Fig. 1: Phrenological diagram
From Fowler on Matrimony
The year 2000 has been an active one for the Library in terms of book acquisitions. Nearly 1,100 titles were accessioned by the Library, supporting its collections in physics, genetics, linguistics, arctic exploration, U.S. history, and anthropology - to name only a few areas. While the majority of the new accessions are of recent vintage, several eighteenth and nineteenth century works were added, the oldest of which was Charles Bonnet's Recherches Philosophiques sur les Preuves du Christianisme
(Geneva: Claude Philibert, 1770). Between the oldest and most recent come the more interesting titles. A survey of the 2000 accessions has turned up the following as being among the more unique and interesting.
In 1842 the practical phrenologist, Orson Squires Fowler, published a small booklet titled Fowler on Matrimony: or Phrenology and Physiology Applied to the Selection of Companions for Life; including Directions to the Married for Living Together Affectionately and Happily. Fowler felt that through phrenology, the study of the bumps on the head, people could make better selections of compatible partners for marriage - leading to happier families and a happier nation. In his preface, Fowler claimed that his work was "designed to expound the laws of man's social and matrimonial constitution, and thereby to expose some of the evils caused by their violations." He further stated that the rules he espoused were "vitally important to the virtue and well being of man." His section headings no doubt reflect this work's peculiar virtues: "How to Secure Connubial Harmony," "Directions for Courting," "Rich Girls Make Poor Wives," and "Important Hints to Young Men." While Fowler's Matrimony will not find itself in the company of today's dating books on store shelves, it will be a useful resource for researchers at the Library looking at Victorian "pseudo-sciences."

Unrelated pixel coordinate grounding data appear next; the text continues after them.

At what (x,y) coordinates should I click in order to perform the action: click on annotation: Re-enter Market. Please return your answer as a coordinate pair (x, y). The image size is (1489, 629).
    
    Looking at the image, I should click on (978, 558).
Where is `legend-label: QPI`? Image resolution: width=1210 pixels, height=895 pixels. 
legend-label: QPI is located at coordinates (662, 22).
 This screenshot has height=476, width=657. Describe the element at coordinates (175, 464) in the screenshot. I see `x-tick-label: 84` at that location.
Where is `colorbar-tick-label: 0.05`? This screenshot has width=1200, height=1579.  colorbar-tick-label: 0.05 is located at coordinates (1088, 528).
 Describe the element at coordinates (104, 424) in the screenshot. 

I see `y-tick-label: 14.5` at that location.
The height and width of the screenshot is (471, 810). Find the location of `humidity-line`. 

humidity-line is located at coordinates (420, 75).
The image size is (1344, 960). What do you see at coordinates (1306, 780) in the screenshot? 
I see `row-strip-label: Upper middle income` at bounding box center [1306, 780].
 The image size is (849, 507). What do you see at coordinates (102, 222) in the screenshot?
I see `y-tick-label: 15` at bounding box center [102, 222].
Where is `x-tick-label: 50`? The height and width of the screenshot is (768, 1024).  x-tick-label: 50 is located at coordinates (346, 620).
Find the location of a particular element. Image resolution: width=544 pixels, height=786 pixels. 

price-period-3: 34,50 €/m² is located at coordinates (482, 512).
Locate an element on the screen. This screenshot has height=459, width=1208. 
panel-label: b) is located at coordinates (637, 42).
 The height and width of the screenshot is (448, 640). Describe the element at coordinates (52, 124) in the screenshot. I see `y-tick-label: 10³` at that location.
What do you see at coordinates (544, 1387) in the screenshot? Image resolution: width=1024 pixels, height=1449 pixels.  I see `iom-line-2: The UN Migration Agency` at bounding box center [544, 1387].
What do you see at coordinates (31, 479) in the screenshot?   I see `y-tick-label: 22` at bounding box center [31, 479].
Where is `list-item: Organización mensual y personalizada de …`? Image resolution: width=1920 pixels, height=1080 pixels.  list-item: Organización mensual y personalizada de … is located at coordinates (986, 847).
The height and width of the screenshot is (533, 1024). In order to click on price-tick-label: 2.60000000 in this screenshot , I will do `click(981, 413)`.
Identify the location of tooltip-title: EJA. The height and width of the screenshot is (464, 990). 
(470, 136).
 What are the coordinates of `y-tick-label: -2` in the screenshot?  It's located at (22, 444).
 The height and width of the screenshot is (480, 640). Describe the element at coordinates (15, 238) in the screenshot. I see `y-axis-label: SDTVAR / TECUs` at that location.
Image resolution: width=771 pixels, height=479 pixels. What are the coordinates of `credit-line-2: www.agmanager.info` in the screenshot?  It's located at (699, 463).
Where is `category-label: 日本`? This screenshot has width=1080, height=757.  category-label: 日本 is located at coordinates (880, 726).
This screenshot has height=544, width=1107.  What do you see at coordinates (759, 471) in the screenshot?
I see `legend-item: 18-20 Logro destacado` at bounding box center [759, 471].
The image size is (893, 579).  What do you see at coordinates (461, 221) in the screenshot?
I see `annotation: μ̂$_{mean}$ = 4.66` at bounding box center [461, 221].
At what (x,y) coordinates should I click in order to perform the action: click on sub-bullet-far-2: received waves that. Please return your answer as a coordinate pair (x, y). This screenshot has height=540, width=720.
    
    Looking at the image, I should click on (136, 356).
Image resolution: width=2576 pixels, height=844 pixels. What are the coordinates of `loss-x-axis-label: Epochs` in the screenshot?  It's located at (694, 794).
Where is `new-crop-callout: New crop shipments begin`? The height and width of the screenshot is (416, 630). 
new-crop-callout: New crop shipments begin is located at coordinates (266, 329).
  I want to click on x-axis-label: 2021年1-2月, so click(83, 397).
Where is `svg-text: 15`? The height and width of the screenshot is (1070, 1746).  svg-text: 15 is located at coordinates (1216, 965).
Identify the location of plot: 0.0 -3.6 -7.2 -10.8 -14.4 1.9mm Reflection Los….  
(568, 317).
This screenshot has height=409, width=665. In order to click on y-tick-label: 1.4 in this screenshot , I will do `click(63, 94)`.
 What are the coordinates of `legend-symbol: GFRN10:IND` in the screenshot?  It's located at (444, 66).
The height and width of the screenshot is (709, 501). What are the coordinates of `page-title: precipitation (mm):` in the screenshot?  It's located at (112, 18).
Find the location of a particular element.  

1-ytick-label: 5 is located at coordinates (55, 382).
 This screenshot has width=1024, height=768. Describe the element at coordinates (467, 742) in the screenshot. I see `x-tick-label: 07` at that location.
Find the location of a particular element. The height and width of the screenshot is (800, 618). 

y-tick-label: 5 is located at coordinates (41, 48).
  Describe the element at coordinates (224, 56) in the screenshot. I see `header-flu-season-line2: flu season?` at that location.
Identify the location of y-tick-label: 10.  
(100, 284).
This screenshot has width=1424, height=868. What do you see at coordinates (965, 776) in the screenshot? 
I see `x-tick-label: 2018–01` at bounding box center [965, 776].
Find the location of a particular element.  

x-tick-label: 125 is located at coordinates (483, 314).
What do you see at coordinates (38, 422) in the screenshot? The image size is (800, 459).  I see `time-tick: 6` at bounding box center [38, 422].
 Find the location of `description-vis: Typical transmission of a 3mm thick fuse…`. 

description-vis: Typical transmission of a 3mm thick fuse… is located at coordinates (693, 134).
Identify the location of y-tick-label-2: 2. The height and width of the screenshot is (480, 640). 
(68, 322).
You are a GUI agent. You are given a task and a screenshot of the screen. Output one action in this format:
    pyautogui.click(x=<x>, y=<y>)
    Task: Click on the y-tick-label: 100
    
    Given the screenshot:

Fig. 2: Cover of James Victor Wilson, How to Magnetize
Fowler's was only one of a number of books on popular magnetism, animal magnetism, mesmerism, and phrenology acquired in 2000, adding to our fine core collections in these areas. James Victor Wilson's How to Magnetize, or, Magnetism and Clairvoyance
(New York: S. R. Wells, 1879) was typical of the mid-century genre aimed at the therapeutic applications of popular magnetic theory, usually lumped under the heading "mesmerism" or "animal magnetism." The early phases of both phrenology and mesmerism have long been a collecting focus at the APS, but until this year, we had never had the American edition of a key work bolstering the scientific reputation of early phrenology, J.G. Spurzheim's Anatomy of the Brain
(Boston: Marsh, Capen and Lyon, 1836). Phrenology began with the neuroanatomical research of the Austrian physician, Franz Joseph Gall, who proposed that the brain was comprised of numerous organs, each with a discrete function, and he further surmised that individual behavioral and personality traits could be mapped onto these organs.
Spurzheim, one of Gall's earliest disciples, was intimately involved in determining the patterns of localization of cerebral functions and in mapping personality onto them. His role in spreading phrenological gospel in Britain and the United States, in particular, make him something of the John the Baptist of the bump on the head set, but he remains a major figure in the development of scientific approaches to study of the brain.
Fig. 3: Figure from
J. G. Spurzheim, Anatomy of the Brain
An important acquisition to the Library's collection of natural history titles is William Swainson's On the Natural History and Classification of Quadrupeds
published in London in 1835 as part of Dionysius Lardner's Cabinet Cyclopaedia
series. Swainson's book provides insight into mid-nineteenth century views of natural history and the development of the field. The work is divided into sections entitled "On the Great Divisions of Organised Matter, and on the Relations which Quadrupeds Bear to Other Groups of the Animal Kingdom," "On the Natural History of Quadrupeds," and "The Class Mammalia, Arranged According to its Natural Affinities." The text is further enriched with several engravings of the different species.
Finally, the Library was fortunate to acquire a copy of Ferdinand V. Hayden's Geological and Geographical Atlas of Colorado and Portions of Adjacent Territory (U.S.: Department of the Interior, 1877). This atlas was based on the Hayden's pioneering survey of the southwest conducted between 1873 and 1876. In addition to some incredible geophysical and geological maps, it contains some wonderful panoramic views. An added bonus is that this volume is signed by President Rutherford B. Hayes, dated 28 October 1879.